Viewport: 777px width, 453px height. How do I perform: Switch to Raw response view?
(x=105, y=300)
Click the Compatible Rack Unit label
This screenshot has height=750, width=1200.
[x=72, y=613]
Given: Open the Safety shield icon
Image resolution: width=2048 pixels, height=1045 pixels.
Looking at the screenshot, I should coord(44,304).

*-*-*

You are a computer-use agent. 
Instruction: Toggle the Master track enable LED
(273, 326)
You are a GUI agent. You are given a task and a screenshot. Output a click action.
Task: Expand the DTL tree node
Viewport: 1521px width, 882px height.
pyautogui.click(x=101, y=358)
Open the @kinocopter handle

*-*-*

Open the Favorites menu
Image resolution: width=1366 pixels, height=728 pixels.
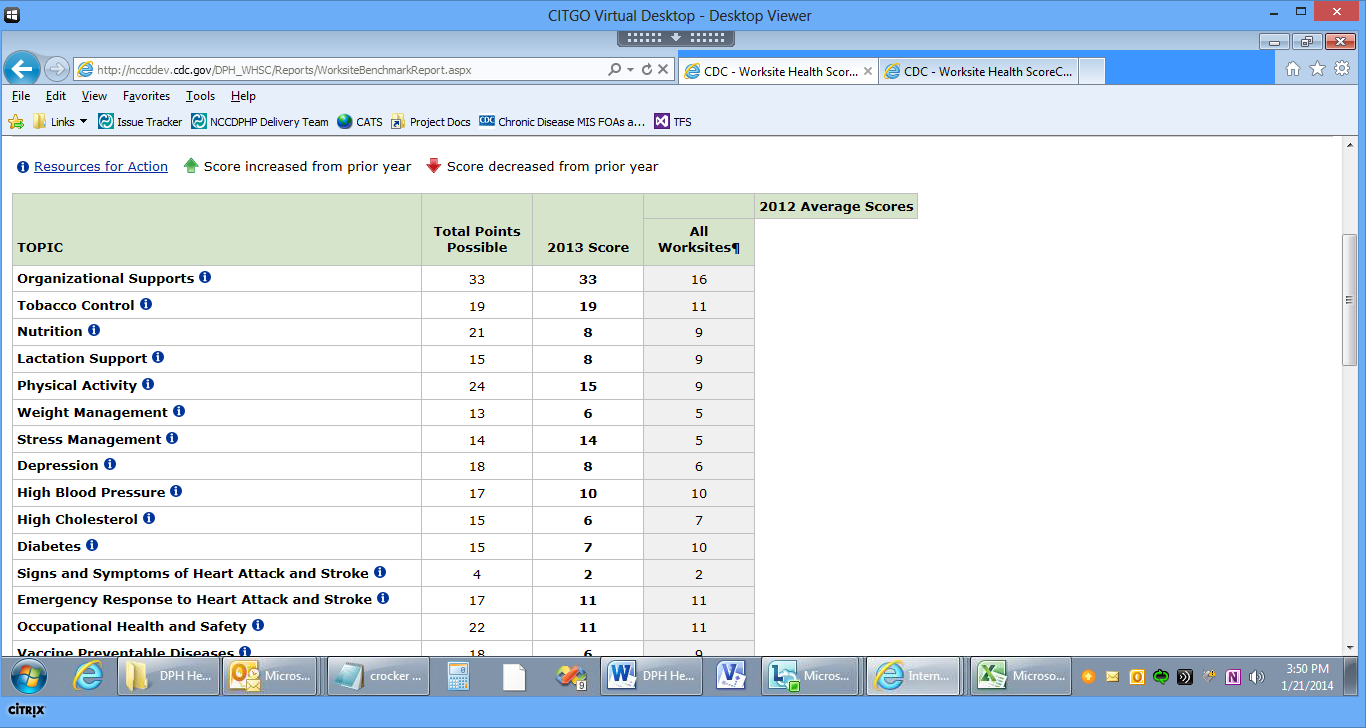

*-*-*

* [WHAT TO WORK ON] For this exercise, repeat exactly the lines of the data above from the one with "Open the Favorites menu" down to the one with "Image resolution: width=1366", both end lines included.

* [SOLUTION TO THE PROBLEM]
Open the Favorites menu
Image resolution: width=1366 pixels, height=728 pixels.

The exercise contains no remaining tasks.